Comment author: Stuart_Armstrong 27 June 2012 08:52:28AM 1 point [-]

The only consistent alternative to total utiltiarianism is, as I see it currently, negative utilitarianism

As I said, any preferences that can be cast into utility function form are consistent. You seem to be adding extra requirements for this "consistency".

Comment author: Lukas_Gloor 27 June 2012 11:57:18AM *  -1 points [-]

I should qualify my statement. I was talking only about the common varieties of utilitarianism and I may well have omitted consistent variants that are unpopular or weird (e.g. something like negative average preference-utilitarianism). Basically my point was that "hybrid-views" like prior-existence (or "critical level" negative utiltiarianism) run into contradictions. Most forms of average utilitarianism aren't contradictory, but they imply an obvious absurdity: A world with one being in maximum suffering would be [edit:] worse than a world with a billion beings in suffering that's just slightly less awful.

Comment author: APMason 27 June 2012 01:07:58PM 1 point [-]

That last sentence didn't make sense to me when I first looked at this. Think you must mean "worse", not "better".

Comment author: Lukas_Gloor 27 June 2012 02:11:47PM -1 points [-]

Indeed, thanks.

Comment author: Stuart_Armstrong 27 June 2012 12:28:29PM 1 point [-]

I'm still vague on what you mean by "contradictions".

Comment author: Lukas_Gloor 27 June 2012 02:10:10PM 0 points [-]

Not in the formal sense. I meant for instance what Will_Savin pointed out above, a neutral life (a lot of suffering and a lot of happiness) being equally worthy of creating as a happy one (mainly just happiness, very little suffering).
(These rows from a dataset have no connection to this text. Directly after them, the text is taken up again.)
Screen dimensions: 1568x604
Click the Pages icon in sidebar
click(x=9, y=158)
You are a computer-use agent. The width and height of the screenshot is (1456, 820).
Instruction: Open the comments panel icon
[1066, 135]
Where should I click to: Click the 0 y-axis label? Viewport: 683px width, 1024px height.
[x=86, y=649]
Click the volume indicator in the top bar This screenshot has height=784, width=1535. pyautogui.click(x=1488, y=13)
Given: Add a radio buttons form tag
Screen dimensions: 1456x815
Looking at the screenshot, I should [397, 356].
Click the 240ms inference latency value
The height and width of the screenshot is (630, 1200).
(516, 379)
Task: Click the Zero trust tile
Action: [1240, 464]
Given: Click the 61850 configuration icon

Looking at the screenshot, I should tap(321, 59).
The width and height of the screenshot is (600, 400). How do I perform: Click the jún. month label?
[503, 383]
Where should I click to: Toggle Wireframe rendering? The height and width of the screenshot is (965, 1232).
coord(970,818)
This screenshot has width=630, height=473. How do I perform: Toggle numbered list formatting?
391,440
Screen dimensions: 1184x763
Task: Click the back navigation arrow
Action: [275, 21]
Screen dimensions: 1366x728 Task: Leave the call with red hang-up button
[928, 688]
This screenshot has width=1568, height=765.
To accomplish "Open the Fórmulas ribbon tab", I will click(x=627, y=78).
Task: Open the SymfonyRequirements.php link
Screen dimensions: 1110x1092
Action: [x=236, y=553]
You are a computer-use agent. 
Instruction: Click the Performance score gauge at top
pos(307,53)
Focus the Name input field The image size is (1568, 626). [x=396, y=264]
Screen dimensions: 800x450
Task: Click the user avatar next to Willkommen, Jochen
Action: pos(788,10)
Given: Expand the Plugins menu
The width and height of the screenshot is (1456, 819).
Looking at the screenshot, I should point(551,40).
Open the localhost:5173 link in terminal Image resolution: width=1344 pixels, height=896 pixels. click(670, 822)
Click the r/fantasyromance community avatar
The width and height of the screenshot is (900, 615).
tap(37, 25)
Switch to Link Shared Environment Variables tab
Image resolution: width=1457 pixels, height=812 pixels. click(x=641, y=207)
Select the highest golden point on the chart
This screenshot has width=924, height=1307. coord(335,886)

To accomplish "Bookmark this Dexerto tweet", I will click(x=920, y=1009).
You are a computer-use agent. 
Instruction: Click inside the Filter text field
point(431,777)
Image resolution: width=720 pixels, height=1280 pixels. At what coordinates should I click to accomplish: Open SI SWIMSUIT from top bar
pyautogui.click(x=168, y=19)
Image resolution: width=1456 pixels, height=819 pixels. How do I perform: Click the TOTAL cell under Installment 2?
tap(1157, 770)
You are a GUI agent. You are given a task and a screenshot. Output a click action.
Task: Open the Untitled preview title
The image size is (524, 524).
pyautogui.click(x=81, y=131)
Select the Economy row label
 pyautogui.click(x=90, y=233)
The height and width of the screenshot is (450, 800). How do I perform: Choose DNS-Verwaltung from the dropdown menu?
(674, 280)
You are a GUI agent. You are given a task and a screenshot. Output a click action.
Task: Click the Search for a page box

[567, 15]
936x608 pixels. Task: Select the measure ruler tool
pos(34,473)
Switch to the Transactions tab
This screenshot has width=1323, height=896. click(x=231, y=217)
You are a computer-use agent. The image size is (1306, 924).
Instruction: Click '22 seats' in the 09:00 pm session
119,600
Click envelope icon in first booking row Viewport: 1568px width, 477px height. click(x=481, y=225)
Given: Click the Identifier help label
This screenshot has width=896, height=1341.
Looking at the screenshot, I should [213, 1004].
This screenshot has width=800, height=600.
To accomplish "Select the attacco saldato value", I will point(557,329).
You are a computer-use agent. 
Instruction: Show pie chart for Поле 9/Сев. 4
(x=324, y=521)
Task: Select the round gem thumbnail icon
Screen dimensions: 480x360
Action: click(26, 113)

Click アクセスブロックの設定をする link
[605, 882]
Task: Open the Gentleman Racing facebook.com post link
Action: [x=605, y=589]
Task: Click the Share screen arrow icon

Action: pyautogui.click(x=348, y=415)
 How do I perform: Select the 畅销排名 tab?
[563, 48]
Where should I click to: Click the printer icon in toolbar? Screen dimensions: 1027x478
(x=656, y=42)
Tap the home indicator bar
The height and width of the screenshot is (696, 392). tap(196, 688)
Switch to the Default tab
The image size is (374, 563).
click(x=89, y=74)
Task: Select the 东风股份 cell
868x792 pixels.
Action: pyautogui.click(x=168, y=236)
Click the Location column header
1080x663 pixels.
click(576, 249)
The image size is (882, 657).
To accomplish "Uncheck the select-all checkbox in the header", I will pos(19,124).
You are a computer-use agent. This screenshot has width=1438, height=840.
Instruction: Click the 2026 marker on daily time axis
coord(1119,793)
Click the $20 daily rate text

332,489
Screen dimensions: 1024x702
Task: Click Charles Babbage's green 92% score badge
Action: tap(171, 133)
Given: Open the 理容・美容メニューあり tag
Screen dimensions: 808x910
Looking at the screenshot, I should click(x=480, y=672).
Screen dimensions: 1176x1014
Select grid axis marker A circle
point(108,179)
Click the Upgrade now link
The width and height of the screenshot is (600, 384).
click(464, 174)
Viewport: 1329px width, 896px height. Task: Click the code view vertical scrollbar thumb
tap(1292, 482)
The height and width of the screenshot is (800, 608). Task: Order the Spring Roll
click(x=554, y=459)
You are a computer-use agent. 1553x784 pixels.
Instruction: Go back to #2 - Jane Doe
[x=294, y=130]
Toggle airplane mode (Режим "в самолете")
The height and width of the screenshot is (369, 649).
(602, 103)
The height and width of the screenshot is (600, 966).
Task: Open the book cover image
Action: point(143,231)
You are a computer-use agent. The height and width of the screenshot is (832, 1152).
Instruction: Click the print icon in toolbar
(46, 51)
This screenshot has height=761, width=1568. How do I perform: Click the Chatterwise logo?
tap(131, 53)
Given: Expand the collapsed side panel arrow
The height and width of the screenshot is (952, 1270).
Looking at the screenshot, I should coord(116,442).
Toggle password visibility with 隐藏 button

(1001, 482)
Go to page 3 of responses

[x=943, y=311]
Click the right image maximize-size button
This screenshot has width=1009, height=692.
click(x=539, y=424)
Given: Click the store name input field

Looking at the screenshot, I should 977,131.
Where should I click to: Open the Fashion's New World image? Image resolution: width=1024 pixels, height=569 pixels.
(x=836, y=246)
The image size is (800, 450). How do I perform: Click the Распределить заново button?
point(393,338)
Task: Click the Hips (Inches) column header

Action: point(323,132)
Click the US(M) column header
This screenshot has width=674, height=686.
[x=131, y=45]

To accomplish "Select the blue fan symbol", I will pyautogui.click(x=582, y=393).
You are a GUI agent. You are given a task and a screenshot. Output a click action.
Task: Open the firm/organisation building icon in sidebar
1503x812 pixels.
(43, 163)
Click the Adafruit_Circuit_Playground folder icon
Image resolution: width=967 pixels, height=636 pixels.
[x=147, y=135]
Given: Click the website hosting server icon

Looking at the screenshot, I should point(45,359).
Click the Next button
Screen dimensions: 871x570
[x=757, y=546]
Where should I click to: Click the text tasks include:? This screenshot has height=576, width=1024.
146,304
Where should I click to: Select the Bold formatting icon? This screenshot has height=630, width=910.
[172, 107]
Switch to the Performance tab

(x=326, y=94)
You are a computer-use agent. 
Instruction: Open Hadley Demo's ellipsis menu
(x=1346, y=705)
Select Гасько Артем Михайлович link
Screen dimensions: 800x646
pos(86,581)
Or for "critical levels" (which also refers to the infamous dust specks), see section VI of this paper, where you get different results depending on how you start aggregating. And Peter Singer's prior-existence view seems to contain a "contradiction" (maybe "absurdity" is better) as well having to do with replaceability, but that would take me a while to explain. It's not quite a contradiction that the theory states "do X and not-X", but it's obvious enough that something doesn't add up. I hope that led to some clarification, sorry for my terminology.

Comment author: Will_Sawin 26 June 2012 10:38:55PM 1 point [-]

Ah, I see. Anti-natalism is certainly consistent, though I find it even more repugnant.

Comment author: jkaufman 26 June 2012 03:06:48AM 0 points [-]

Assuming perfection in the methods, ending N lives and replacing them with N+1 equally happy lives doesn't bother me. Death isn't positive or negative except in as much as it removes the chance of future joy/suffering by the one killed and saddens those left behind.

With physical humans you won't have perfect methods and any attempt to apply this will end in tragedy. But with AIs (emulated brains or fully artificial) it might well apply.